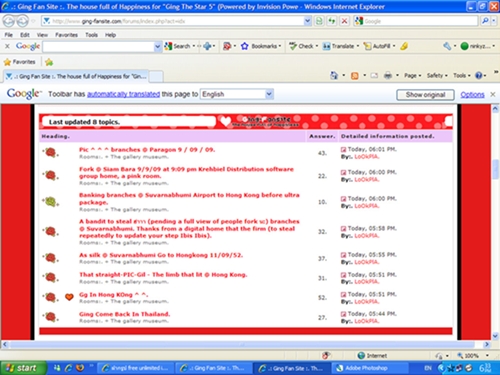This screenshot has height=375, width=500.
Task: Expand the English language dropdown
Action: coord(269,94)
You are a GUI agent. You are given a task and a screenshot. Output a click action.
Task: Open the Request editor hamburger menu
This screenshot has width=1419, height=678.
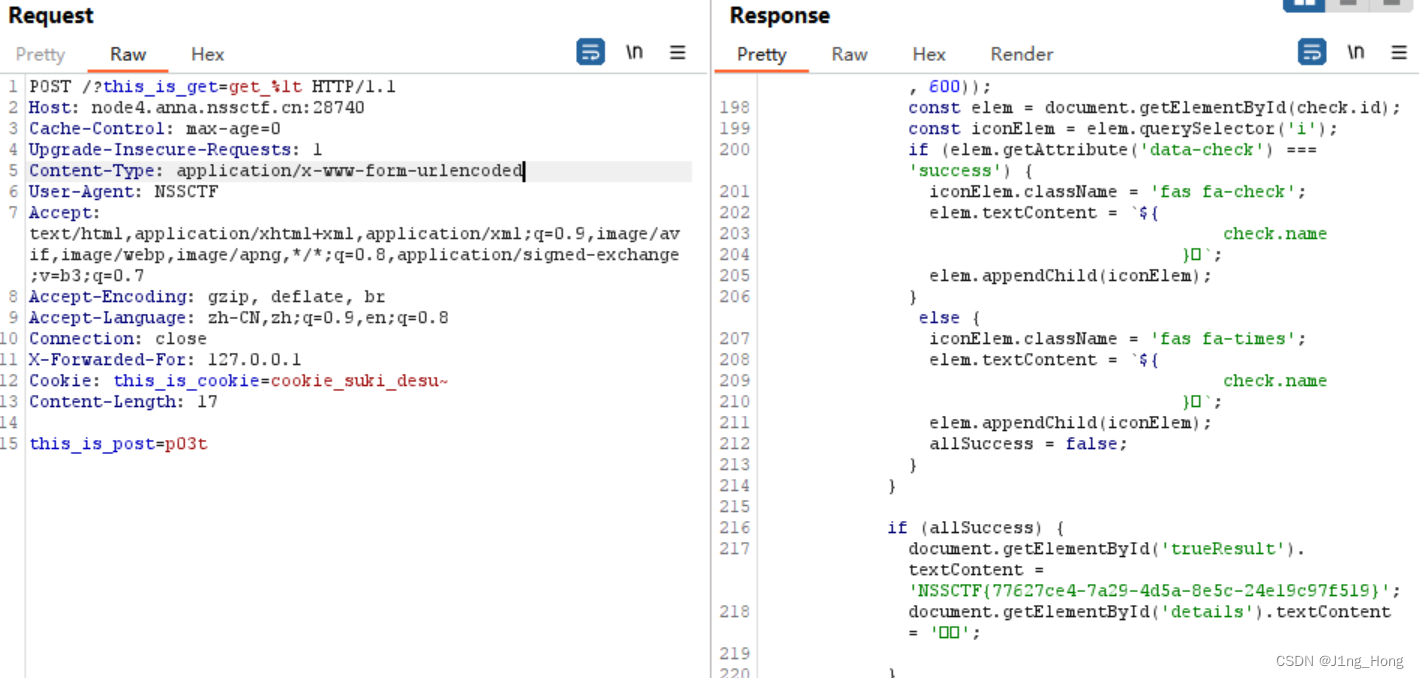678,53
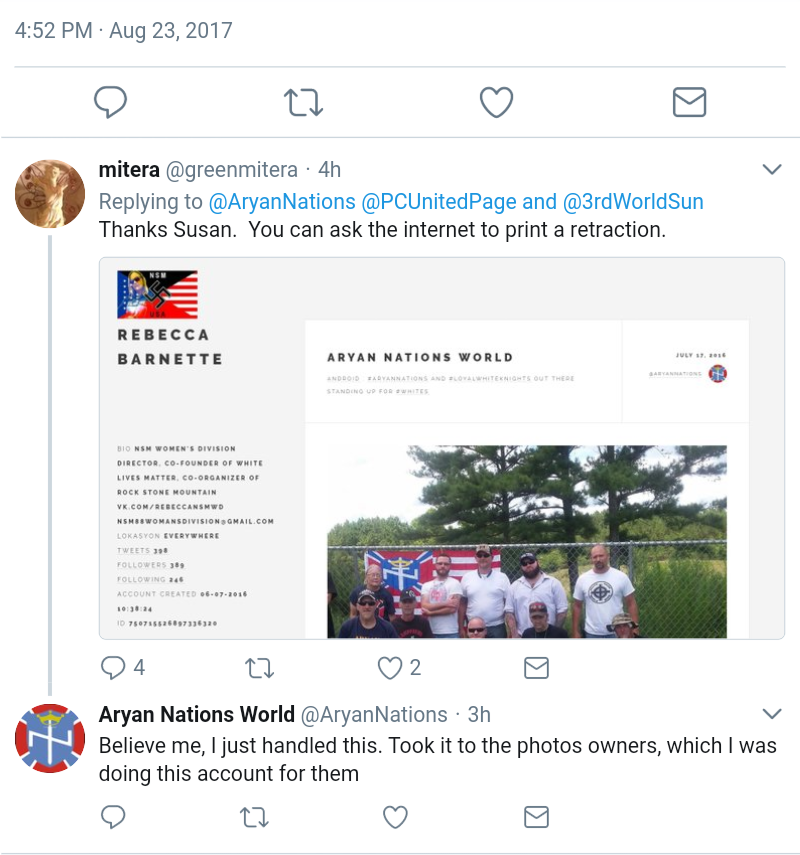
Task: Reply to the main tweet
Action: click(110, 101)
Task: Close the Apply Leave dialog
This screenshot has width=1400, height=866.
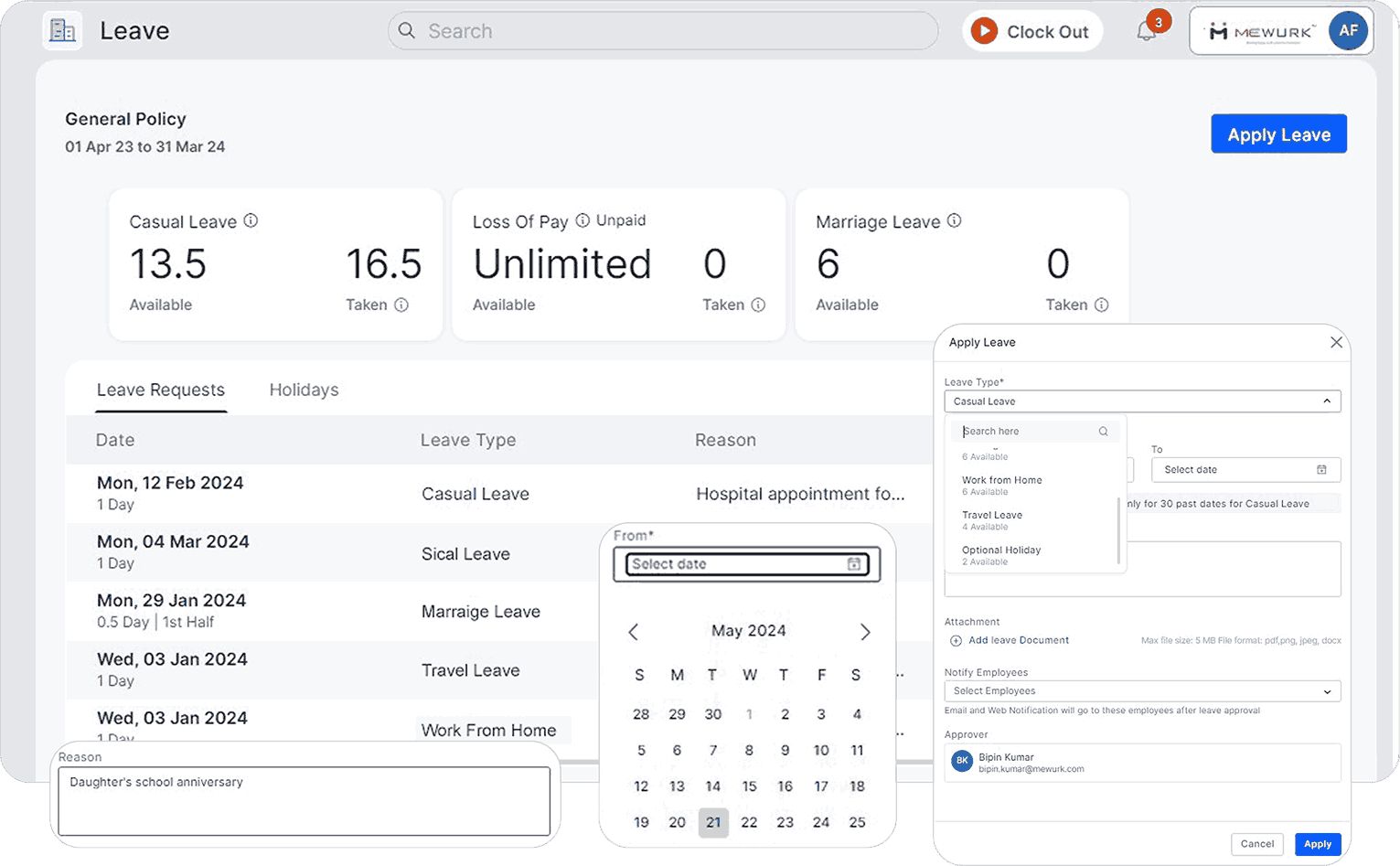Action: coord(1336,342)
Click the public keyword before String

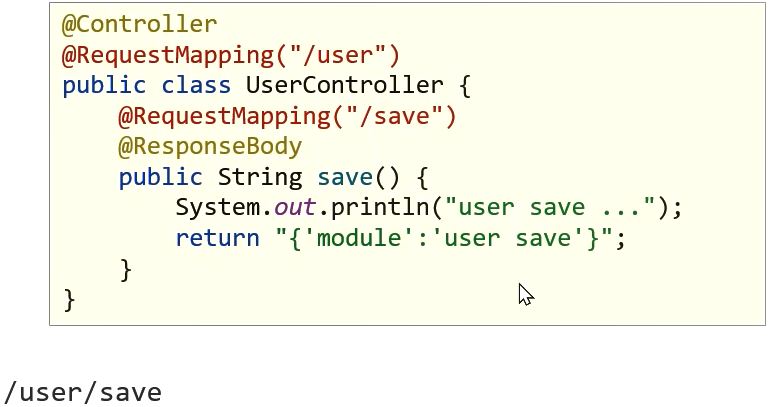click(x=161, y=177)
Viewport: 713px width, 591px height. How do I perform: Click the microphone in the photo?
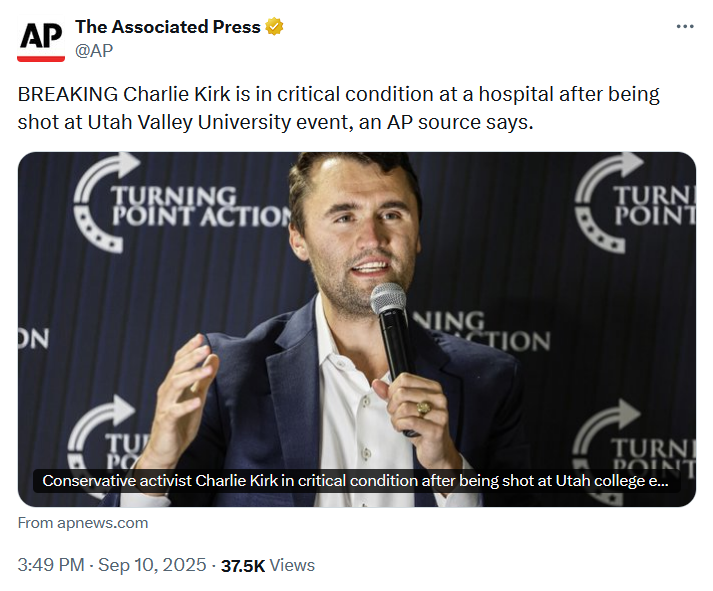392,330
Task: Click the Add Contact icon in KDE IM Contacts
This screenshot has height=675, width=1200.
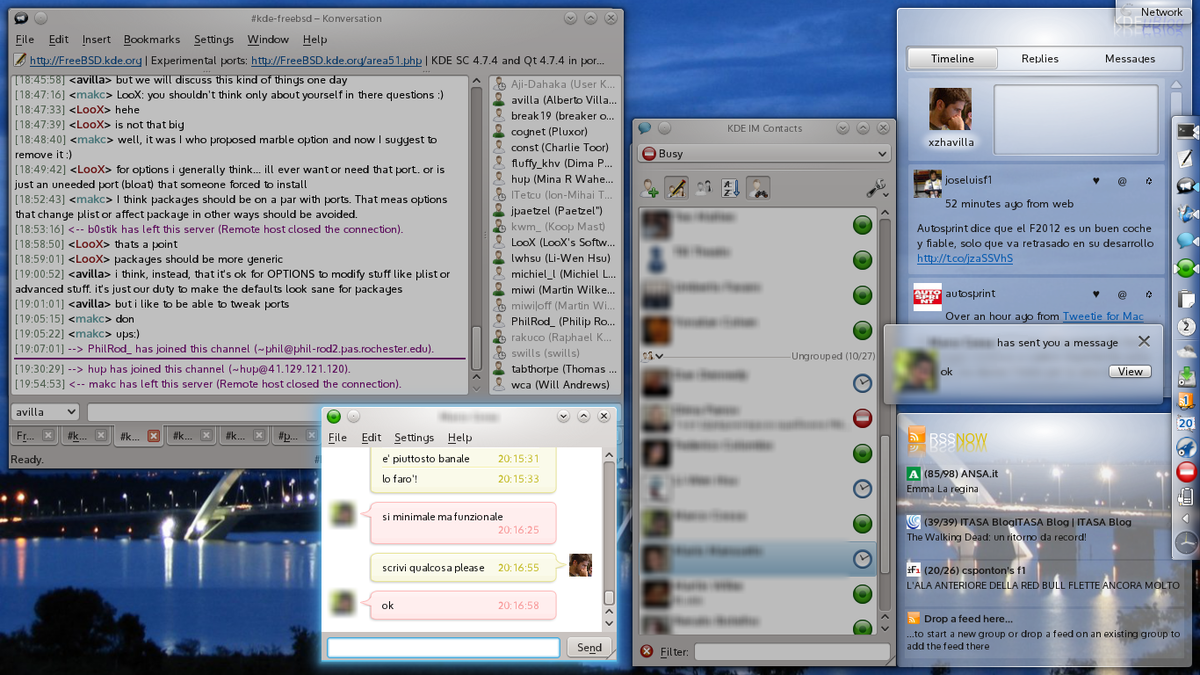Action: point(651,187)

· · · · ·

— Short problem —
Lay out the records above as a Markdown table with the columns Row and Line, giving each non-blank line its own numbered row in order. Leave the pictures out.

— The completed task —
| Row | Line |
|---|---|
| 1 | This screenshot has height=375, width=500. |
| 2 | Task: Expand the English language dropdown |
| 3 | Action: coord(269,94) |
| 4 | You are a GUI agent. You are given a task and a screenshot. Output a click action. |
| 5 | Task: Open the Request editor hamburger menu |
| 6 | This screenshot has width=1419, height=678. |
| 7 | 678,53 |
| 8 | Task: Reply to the main tweet |
| 9 | Action: click(110, 101) |
| 10 | Task: Close the Apply Leave dialog |
| 11 | This screenshot has width=1400, height=866. |
| 12 | Action: coord(1336,342) |
| 13 | Click the public keyword before String |
| 14 | click(x=161, y=177) |
| 15 | Viewport: 713px width, 591px height. How do I perform: Click the microphone in the photo? |
| 16 | 392,330 |
| 17 | Task: Click the Add Contact icon in KDE IM Contacts |
| 18 | This screenshot has height=675, width=1200. |
| 19 | Action: point(651,187) |